Through a variety of creative and practical activities, pupils should be taught the knowledge, understanding and skills, needed to engage in an iterative process of designing and making. They should work in a range of relevant contexts.

When designing and making, pupils should be taught to:

Design

  • Use research and develop design criteria to inform the design of innovative, functional, appealing products that are fit for purpose, aimed at particular individuals or groups
  • Generate, develop, model and communicate their ideas through discussion, annotated sketches, cross-sectional and exploded diagrams, prototypes, pattern pieces and computer-aided design

Make

  • Select from and use a wider range of tools and equipment to perform practical tasks[for example, cutting, shaping, joining and finishing], accurately
  • Select from and use a wider range of materials, textiles and ingredients, according to their functional properties and aesthetic qualities  

Evaluate

  • Investigate and analyse a range of existing products
  • Evaluate their ideas and products against their own design criteria and consider the views of others to improve their work
  • Understand how key individuals in design and technology have helped shape the world

Technological Knowledge

  • Apply their understanding of how to strengthen, stiffen and reinforce more complex structures
  • Understand and use mechanical systems in their products [for example, gears, pulleys, cams levers and linkages]
  • Understand and use electrical systems in their products [for example, series circuits incorporating switches bulbs, buzzers and motors]
  • Apply their understanding of computing to program, monitor and control their products.

Cooking and Nutrition

As part of their work with food, pupils should be taught how to cook and apply the principles of nutrition and healthy eating. Instilling a love of cooking in pupils will also open a door to one of the great expressions of human creativity.
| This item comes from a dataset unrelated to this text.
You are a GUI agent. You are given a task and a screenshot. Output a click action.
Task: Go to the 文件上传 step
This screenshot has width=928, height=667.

Learning how to cook is a crucial life skill that enables pupils to feed themselves and others affordably and well, now and in later life.

Pupils should be taught to:

Key Stage 1

  • Use the basic principles of a healthy and varied diet to prepare dishes
  • Understand where food comes from

Key Stage 2

  • Understand and apply the principles of a healthy and varied diet
  • Prepare and cook a variety of predominantly savoury dishes using a range of cooking techniques
  • Understand seasonality and know where and how a variety of ingredients are grown, reared, caught and processed.
  • How is the Design and Technology Curriculum planned at Lancaster Christ Church?
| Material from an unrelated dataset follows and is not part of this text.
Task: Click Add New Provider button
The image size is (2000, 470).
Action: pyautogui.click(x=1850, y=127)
At Lancaster Christ Church, we are committed to providing a broad and balanced curriculum which provides rich opportunities for children to explore a range of subjects, thus developing a variety of knowledge, skills and interests which they can apply to opportunities, responsibilities and experiences in later life.
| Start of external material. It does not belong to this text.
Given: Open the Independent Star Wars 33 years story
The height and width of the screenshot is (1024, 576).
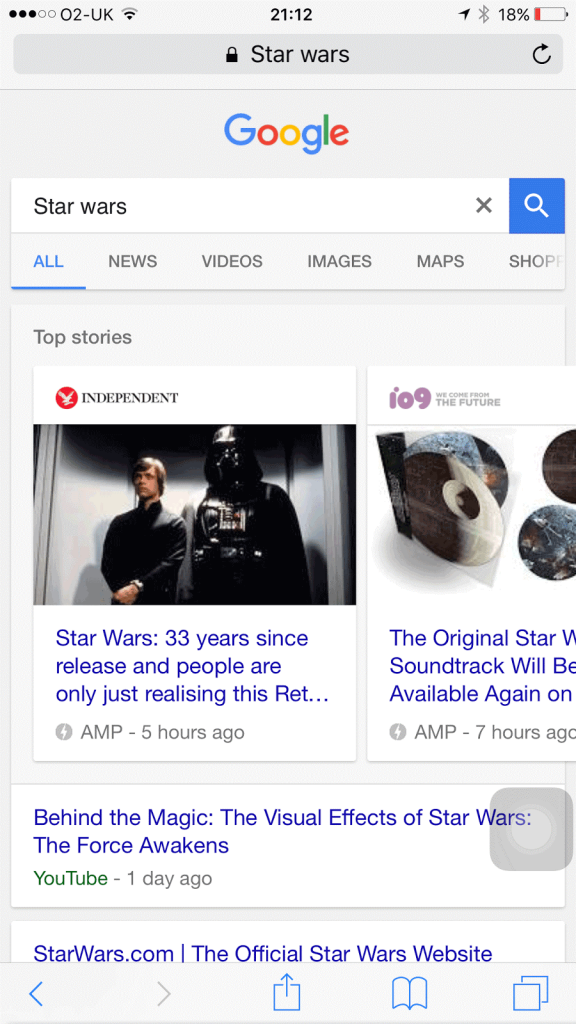Looking at the screenshot, I should pyautogui.click(x=191, y=666).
We value the individuality of our children and their various curriculum strengths and interests. As a school, we aim to provide opportunities for children to build upon these to become the best that they can be:

“Each of you should use whatever gift you have received to serve others, as faithful stewards of God’s grace in its various forms.”

1 Peter 4: 10

We have developed a Design and Technology curriculum which:

  • starts from what the children already know, to provide a foundation for the development of further knowledge and skills;
  • is logically sequenced so that new knowledge and skills build on what has been taught before;
  • uses a spiral approach so that children have an opportunity to connect new knowledge with existing knowledge;
  • clearly identifies the six key principles of Design and Technology within a theme and ensures that there is a strong link between these and the activities planned for the children (user / purpose / functionality / design decisions / innovation / authenticity).